Guilherme foi convidado pela Secretaria Estadual de Cultura a desenvolver oficinas de teatro, dança, música e artes plásticas para portadores de deficiência visual. Mas também não quis ficar restrito ao mundo da deficiência. "Foi só aí que me apaixonei pelo Carnaval."

Soube que as sedes das escolas de samba ficavam vazias na maior parte do ano. Propôs então que fossem ocupadas com aulas para crianças e adolescentes de dança afro, bateria, mestre-sala e porta-bandeira, violão e cavaquinho. Nasceu assim o projeto Barracão. "Era um jeito de manter as crianças e adolescentes ocupados aprendendo coisas úteis para suas vidas e ajudar na profissionalização das escolas." Os professores contratados são da própria comunidade.

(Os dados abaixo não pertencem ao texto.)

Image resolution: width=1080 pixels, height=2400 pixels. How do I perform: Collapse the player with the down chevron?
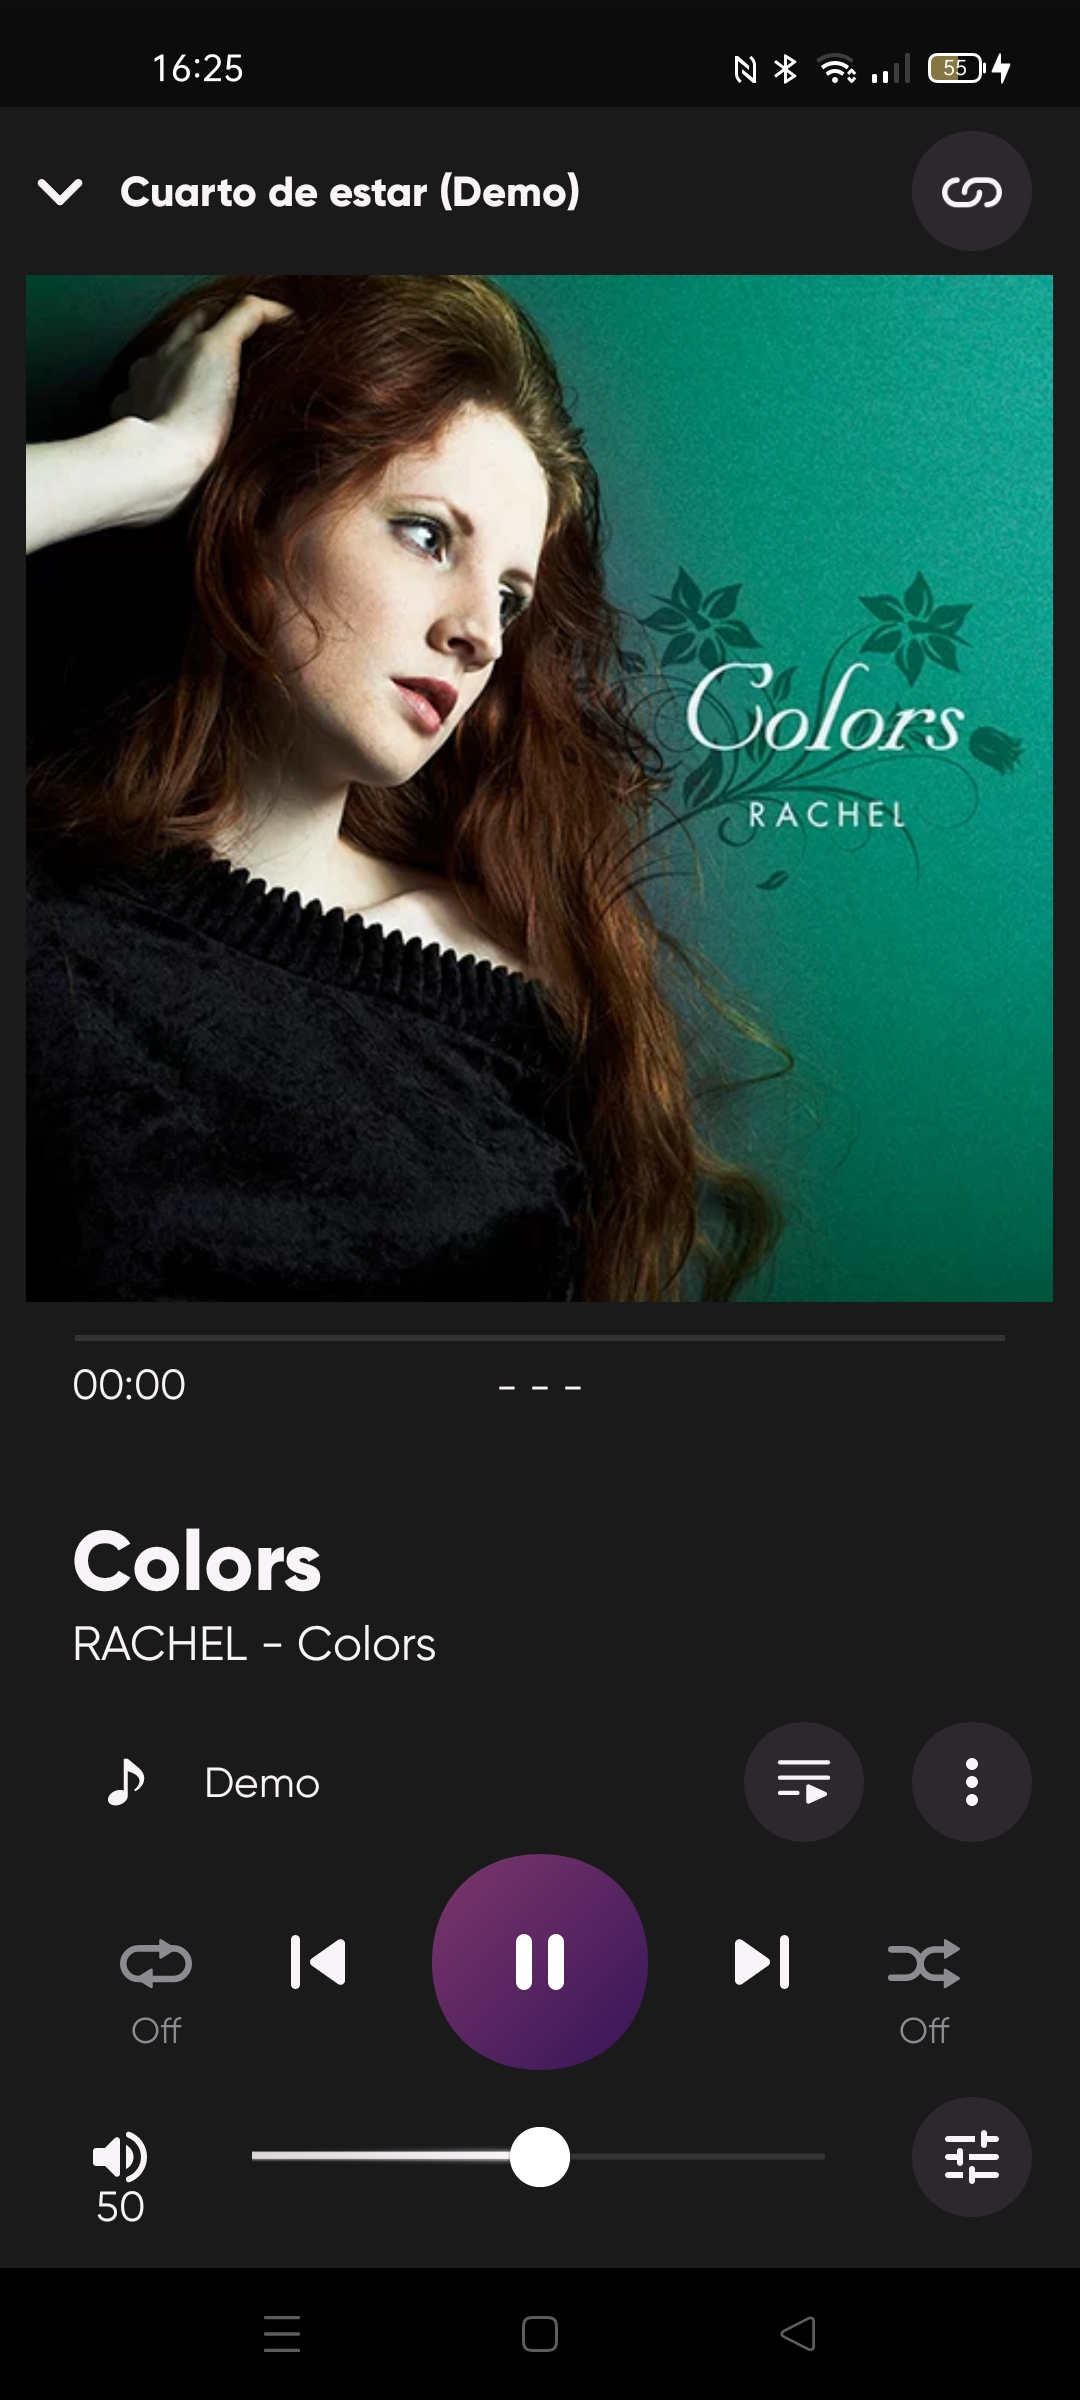(60, 191)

A experiência começou há dois anos, com 15 barracões. Agora são 40 deles envolvidos no projeto, que neste ano deve ganhar a melhor sede possível. Como a prefeitura acaba de decidir transformar o sambódromo em espaço complementar às escolas de ensino fundamental e médio da região, que são povoadas de grupos carnavalescos, foi natural que o Barracão fosse chamado a se instalar no local.

Guilherme está aceitando cada vez mais a cegueira. "Demorou para eu me convencer de que minha doença não tinha cura." Neste ano, começou a ensaiar o uso de bengala. "Vai ser melhor", conforma-se. É difícil, porém, conformar-se, ele mesmo admite, em não poder ver nos desfiles das mais diferentes escolas de samba o rosto dos muitos meninos que seu projeto ensinou a tocar e a dançar. "Dá para imaginar a emoção deles." Afinal, ele próprio estava, neste ano, em cima de um um carro alegórico. "Aprendi que a beleza é vista pelos olhos interiores."


Coluna originalmente publicada na Folha de S. Paulo, na editoria Cotidiano.